*Aim of the exercise*.
Reproduce each of the following rows verbatim, line for line.

(Records from a dataset)
>> Start

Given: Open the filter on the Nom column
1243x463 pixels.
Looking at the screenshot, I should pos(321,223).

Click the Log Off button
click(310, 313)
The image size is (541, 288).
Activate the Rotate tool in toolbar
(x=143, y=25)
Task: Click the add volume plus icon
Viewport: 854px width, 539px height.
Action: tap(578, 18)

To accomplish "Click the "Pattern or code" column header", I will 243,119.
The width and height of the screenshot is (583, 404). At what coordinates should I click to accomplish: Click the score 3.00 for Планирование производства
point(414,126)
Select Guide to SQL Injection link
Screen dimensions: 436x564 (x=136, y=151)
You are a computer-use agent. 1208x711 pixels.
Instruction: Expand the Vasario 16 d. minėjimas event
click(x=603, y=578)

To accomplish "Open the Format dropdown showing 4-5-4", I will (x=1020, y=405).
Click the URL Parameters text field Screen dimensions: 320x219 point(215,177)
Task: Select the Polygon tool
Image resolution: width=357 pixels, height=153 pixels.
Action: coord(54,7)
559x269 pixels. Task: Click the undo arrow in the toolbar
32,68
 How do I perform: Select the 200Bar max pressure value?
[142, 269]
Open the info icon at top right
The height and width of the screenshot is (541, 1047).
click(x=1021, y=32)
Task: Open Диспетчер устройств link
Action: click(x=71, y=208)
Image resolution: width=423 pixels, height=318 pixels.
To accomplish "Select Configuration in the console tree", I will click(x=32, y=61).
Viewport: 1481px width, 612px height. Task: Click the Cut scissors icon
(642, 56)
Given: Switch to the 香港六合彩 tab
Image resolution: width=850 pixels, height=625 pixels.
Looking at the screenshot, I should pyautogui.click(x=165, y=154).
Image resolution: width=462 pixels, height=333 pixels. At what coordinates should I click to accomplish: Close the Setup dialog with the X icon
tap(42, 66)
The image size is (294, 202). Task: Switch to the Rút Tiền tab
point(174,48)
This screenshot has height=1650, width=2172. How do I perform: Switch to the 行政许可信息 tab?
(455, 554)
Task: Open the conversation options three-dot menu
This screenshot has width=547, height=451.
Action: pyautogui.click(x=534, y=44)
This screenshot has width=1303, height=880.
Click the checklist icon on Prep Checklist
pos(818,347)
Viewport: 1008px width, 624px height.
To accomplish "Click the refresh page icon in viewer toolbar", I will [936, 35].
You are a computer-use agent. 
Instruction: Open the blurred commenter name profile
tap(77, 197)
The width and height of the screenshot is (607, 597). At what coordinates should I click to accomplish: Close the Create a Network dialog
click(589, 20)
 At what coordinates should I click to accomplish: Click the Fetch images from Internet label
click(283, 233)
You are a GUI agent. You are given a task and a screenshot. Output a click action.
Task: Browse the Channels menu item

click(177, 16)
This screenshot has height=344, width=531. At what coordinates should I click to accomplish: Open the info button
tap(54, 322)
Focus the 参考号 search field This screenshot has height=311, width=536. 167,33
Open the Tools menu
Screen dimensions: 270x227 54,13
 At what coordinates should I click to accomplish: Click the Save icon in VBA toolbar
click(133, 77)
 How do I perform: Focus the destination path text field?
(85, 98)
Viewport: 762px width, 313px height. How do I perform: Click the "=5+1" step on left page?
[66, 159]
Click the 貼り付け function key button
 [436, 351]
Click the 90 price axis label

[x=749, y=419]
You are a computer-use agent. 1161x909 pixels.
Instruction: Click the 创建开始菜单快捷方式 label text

>> End

*Exercise response*.
Given: Open the filter on the Nom column
1243x463 pixels.
Looking at the screenshot, I should pos(321,223).

Click the Log Off button
click(310, 313)
The image size is (541, 288).
Activate the Rotate tool in toolbar
(x=143, y=25)
Task: Click the add volume plus icon
Viewport: 854px width, 539px height.
Action: tap(578, 18)

To accomplish "Click the "Pattern or code" column header", I will 243,119.
The width and height of the screenshot is (583, 404). At what coordinates should I click to accomplish: Click the score 3.00 for Планирование производства
point(414,126)
Select Guide to SQL Injection link
Screen dimensions: 436x564 (x=136, y=151)
You are a computer-use agent. 1208x711 pixels.
Instruction: Expand the Vasario 16 d. minėjimas event
click(x=603, y=578)

To accomplish "Open the Format dropdown showing 4-5-4", I will (x=1020, y=405).
Click the URL Parameters text field Screen dimensions: 320x219 point(215,177)
Task: Select the Polygon tool
Image resolution: width=357 pixels, height=153 pixels.
Action: coord(54,7)
559x269 pixels. Task: Click the undo arrow in the toolbar
32,68
 How do I perform: Select the 200Bar max pressure value?
[142, 269]
Open the info icon at top right
The height and width of the screenshot is (541, 1047).
click(x=1021, y=32)
Task: Open Диспетчер устройств link
Action: click(x=71, y=208)
Image resolution: width=423 pixels, height=318 pixels.
To accomplish "Select Configuration in the console tree", I will click(x=32, y=61).
Viewport: 1481px width, 612px height. Task: Click the Cut scissors icon
(642, 56)
Given: Switch to the 香港六合彩 tab
Image resolution: width=850 pixels, height=625 pixels.
Looking at the screenshot, I should pyautogui.click(x=165, y=154).
Image resolution: width=462 pixels, height=333 pixels. At what coordinates should I click to accomplish: Close the Setup dialog with the X icon
tap(42, 66)
The image size is (294, 202). Task: Switch to the Rút Tiền tab
point(174,48)
This screenshot has height=1650, width=2172. How do I perform: Switch to the 行政许可信息 tab?
(455, 554)
Task: Open the conversation options three-dot menu
This screenshot has width=547, height=451.
Action: pyautogui.click(x=534, y=44)
This screenshot has width=1303, height=880.
Click the checklist icon on Prep Checklist
pos(818,347)
Viewport: 1008px width, 624px height.
To accomplish "Click the refresh page icon in viewer toolbar", I will [936, 35].
You are a computer-use agent. 
Instruction: Open the blurred commenter name profile
tap(77, 197)
The width and height of the screenshot is (607, 597). At what coordinates should I click to accomplish: Close the Create a Network dialog
click(589, 20)
 At what coordinates should I click to accomplish: Click the Fetch images from Internet label
click(283, 233)
You are a GUI agent. You are given a task and a screenshot. Output a click action.
Task: Browse the Channels menu item

click(177, 16)
This screenshot has height=344, width=531. At what coordinates should I click to accomplish: Open the info button
tap(54, 322)
Focus the 参考号 search field This screenshot has height=311, width=536. 167,33
Open the Tools menu
Screen dimensions: 270x227 54,13
 At what coordinates should I click to accomplish: Click the Save icon in VBA toolbar
click(133, 77)
 How do I perform: Focus the destination path text field?
(85, 98)
Viewport: 762px width, 313px height. How do I perform: Click the "=5+1" step on left page?
[66, 159]
Click the 貼り付け function key button
 [436, 351]
Click the 90 price axis label

[x=749, y=419]
You are a computer-use agent. 1161x909 pixels.
Instruction: Click the 创建开始菜单快捷方式 label text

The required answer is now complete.